Working with clients across a variety of industries, she helps facilitate organizational transformation. Her work entails strategic planning, communications, project management and other responsibilities. Ultimately, she helps to reposition organizations for a sustainable future so they can better respond to internal and external forces.

“Change management draws upon psychological applications that help explain why people think and act as they do,” explains Sadeghi. “My work is about figuring out how I can change behaviours so organizations are able to lead successful transformations. I really love solving large-scale people-oriented problems."

One recent project involved overseeing the launch of a new division at a B.C. crown corporation. Sadeghi and her team helped set up an e-commerce platform and distribution centre and ensured people with the right skills were hired to fill close to 150 newly-minted roles.

"Throughout the whole process, you develop great relationships with the people on the ground—the workforce that essentially drives these transformations. You start empathizing with their pain points, and as a consultant, you find out how you can improve mindsets and capabilities to sustain the transformation.”


Leading transformation projects in a pandemic

It’s no secret the pandemic has sent shockwaves through many industries and upended businesses. In these times, Sadeghi sees herself as a valuable asset in helping organizations adapt to change—not to merely survive, but to thrive.

“In the world of consulting, we see opportunities to restructure organizations so they’re lean, implementing new digital solutions that can elevate work or coming up with hybrid work models,” says Sadeghi.

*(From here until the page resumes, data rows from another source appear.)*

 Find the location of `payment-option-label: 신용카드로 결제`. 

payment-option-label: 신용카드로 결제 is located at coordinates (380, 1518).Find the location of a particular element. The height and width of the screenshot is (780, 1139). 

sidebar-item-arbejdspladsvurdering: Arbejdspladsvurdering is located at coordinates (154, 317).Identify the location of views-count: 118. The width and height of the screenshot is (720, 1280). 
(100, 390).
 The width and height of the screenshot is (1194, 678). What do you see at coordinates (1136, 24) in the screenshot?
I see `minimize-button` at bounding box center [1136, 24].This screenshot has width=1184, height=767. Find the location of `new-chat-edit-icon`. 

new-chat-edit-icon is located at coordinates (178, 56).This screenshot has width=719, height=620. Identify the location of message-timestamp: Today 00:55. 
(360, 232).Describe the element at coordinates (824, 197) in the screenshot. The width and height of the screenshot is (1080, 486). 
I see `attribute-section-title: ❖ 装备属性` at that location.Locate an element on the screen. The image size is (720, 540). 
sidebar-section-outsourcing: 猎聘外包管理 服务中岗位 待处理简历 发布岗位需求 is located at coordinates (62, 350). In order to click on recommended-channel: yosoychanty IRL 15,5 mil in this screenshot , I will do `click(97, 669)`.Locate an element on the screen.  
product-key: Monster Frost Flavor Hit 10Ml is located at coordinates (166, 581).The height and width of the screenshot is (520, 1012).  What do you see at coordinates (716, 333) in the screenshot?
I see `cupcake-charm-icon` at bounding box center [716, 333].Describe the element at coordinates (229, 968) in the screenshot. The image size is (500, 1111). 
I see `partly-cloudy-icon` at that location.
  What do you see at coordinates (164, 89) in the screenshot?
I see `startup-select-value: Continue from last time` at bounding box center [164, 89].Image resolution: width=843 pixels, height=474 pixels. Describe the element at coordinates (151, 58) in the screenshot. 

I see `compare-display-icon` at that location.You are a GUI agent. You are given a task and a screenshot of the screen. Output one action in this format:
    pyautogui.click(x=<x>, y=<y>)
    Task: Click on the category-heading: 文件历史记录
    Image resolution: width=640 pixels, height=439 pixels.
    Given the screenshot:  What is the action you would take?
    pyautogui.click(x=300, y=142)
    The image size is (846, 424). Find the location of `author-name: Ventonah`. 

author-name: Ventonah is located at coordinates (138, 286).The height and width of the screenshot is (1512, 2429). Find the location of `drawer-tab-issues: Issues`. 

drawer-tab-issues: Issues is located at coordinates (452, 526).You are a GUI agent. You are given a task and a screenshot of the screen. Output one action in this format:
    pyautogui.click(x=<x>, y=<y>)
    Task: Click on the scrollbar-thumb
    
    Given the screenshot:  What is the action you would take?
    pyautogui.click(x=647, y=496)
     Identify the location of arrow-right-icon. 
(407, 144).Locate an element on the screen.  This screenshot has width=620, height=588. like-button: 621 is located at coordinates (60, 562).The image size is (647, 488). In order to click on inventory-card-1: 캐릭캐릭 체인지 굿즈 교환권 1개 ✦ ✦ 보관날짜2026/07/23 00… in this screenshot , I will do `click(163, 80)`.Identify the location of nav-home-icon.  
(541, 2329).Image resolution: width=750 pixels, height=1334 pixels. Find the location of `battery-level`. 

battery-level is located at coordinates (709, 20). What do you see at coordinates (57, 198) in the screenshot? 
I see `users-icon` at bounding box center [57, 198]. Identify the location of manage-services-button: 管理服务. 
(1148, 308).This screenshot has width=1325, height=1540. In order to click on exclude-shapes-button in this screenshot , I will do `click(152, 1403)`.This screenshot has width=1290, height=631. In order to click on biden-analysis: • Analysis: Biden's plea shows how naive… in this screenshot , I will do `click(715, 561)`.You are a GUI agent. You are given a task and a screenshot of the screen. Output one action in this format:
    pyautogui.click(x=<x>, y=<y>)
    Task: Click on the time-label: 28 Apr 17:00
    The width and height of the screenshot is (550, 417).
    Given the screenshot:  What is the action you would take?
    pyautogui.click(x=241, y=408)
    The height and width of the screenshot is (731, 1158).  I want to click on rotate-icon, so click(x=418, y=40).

Sadeghi sees more opportunities for human capital consultants, as organizations seek to adapt and stay ahead of their competition.

“Organizations are increasingly being held accountable for the well-being of their employees and their strategies have to address how jobs are structured to meet the needs of individual workers, especially in the post-COVID world,” explains Sadeghi.

With her unique expertise stemming from an education in business management and psychology, Sadeghi has built a name for herself as a change management professional. Although the scope and scale of her work has changed since she worked with students, she still gets to do what she loves: supporting people to stretch themselves to tackle challenges, reach new milestones, and achieve their version of success.

“My career trajectory has been about embarking on opportunities that allow me to do purposeful work by making a true difference in the lives of others. I don’t look at success as being stagnant. In fact, my eyes are always set on learning and growing to scale another height in my personal life and career. I think this growth mindset is what pushes me to want to be better.”